Um dos capítulos mais revoltantes é o quatro, intitulado “Quando a política vem na frente da dor”. A revolta é em relação ao fato de que a presença de políticos dentro do ginásio onde ficaram os corpos das vítimas foi permitida antes mesmo que pais e mães pudessem ver seus filhos e reconhecê-los. Por que um desconhecido pode entrar antes da própria família? A resposta parece óbvia: porque são autoridades. Mas e a dor de mães e pais, e o desejo de enterrar seus filhos com dignidade? Um casal perdeu as duas filhas no incêndio e o pai relatou a dificuldade que seria viver sem elas, enquanto a mãe não queria acreditar na situação e nem aceitar a morte das próprias filhas. São tantas histórias de perda e vivência do luto que se torna impossível classificar quais famílias sofreram mais. 

Diferente de outras obras da autora, Todo dia a mesma noite não possui imagens para ilustrar os capítulos, pois a narrativa já é suficiente para mexer com as emoções do leitor. As imagens, entretanto, estão nas últimas páginas do livro, com legendas que contextualizam o momento em que cada uma foi tirada. Isso preserva a memória de cada vítima do incêndio e a dor das famílias, resultando na compaixão de Daniela ao contar cada história apenas com as palavras.

Além da dor dos familiares, a história também é contada sob o ponto de vista de profissionais da saúde e bombeiros que atuaram no resgate de vítimas e atendimento aos sobreviventes. Uma das passagens mais marcantes é quando Robson Viegas Müller, comandante de Socorro e Sargento do Quartel do Corpo de Bombeiros de Santa Maria, entra na Kiss após o incêndio e, nos banheiros, encontrou pilhas de corpos de pessoas que tentaram fugir por alguma janela que estava vedada e impedia a saída. Robson entrou em choque e afirmou, em desespero, que não havia conseguido salvar ninguém. 

A atuação dos profissionais da saúde e bombeiros durante os dias que prosseguiram a tragédia relembra porque a história não se atém apenas ao ocorrido no interior da boate, mas também mostra a capacidade e vontade desses profissionais de ajudar familiares enlutados. Mesmo com o alto número de vítimas, médicos e enfermeiros continuaram a cuidar dos sobreviventes, que eram transferidos para diversas cidades do estado. O cuidado com sobreviventes fez esses profissionais estudarem amostras de sangue de todos que passaram pela Kiss. Isso resultou na descoberta de cianeto no sangue, uma das substâncias mais letais e que leva à morte em menos de cinco minutos. A fumaça inalada pelas pessoas durante o incêndio é a principal causadora desse problema na corrente sanguínea e da morte por asfixia das vítimas.

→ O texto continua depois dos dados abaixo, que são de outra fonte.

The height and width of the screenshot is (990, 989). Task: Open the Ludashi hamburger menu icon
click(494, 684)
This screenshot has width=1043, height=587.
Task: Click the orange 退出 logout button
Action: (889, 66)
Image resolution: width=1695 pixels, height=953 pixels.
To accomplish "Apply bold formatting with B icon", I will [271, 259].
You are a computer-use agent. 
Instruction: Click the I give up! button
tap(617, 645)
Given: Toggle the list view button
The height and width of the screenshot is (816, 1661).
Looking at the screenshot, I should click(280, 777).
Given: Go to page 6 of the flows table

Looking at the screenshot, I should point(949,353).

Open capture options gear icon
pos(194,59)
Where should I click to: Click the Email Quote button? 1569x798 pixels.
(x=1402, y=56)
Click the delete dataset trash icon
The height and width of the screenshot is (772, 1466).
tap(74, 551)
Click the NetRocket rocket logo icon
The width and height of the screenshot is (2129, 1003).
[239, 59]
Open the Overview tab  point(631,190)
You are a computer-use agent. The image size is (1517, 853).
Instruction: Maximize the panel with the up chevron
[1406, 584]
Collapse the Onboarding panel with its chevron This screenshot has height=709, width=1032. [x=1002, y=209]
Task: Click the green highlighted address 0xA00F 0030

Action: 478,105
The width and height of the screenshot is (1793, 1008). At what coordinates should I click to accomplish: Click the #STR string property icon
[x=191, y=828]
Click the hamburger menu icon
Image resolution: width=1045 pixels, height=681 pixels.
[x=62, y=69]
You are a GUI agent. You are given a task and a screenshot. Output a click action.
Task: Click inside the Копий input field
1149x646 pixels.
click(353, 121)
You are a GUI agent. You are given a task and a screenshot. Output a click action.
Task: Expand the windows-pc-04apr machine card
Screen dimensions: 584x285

Em Todo dia a mesma noite, Daniela Arbex conta uma história que todo mundo já viu na mídia. Porém, a inovação está na forma como cada história em particular é contada e em como algumas se conectam, pois muitos pais e mães de vítimas têm amizade com pessoas que também perderam algum familiar no incêndio. Isto, de certa forma, faz as famílias se unirem e se fortalecerem juntas, buscando apoio e resiliência umas nas outras.

Todo dia a mesma noite é o exemplo perfeito do jornalismo que investiga e apura e que não deixa de lado a emoção de contar uma história cheia de compaixão e luto, sem ter medo de ouvir aqueles que imploram por justiça e lutam para preservar a memória de seus familiares vitimados em uma das maiores tragédias da história do Brasil.

A Netflix adquiriu os direitos do livro e está produzindo uma série baseada na tragédia. A autora da obra, Daniela Arbex, é uma das supervisoras da produção.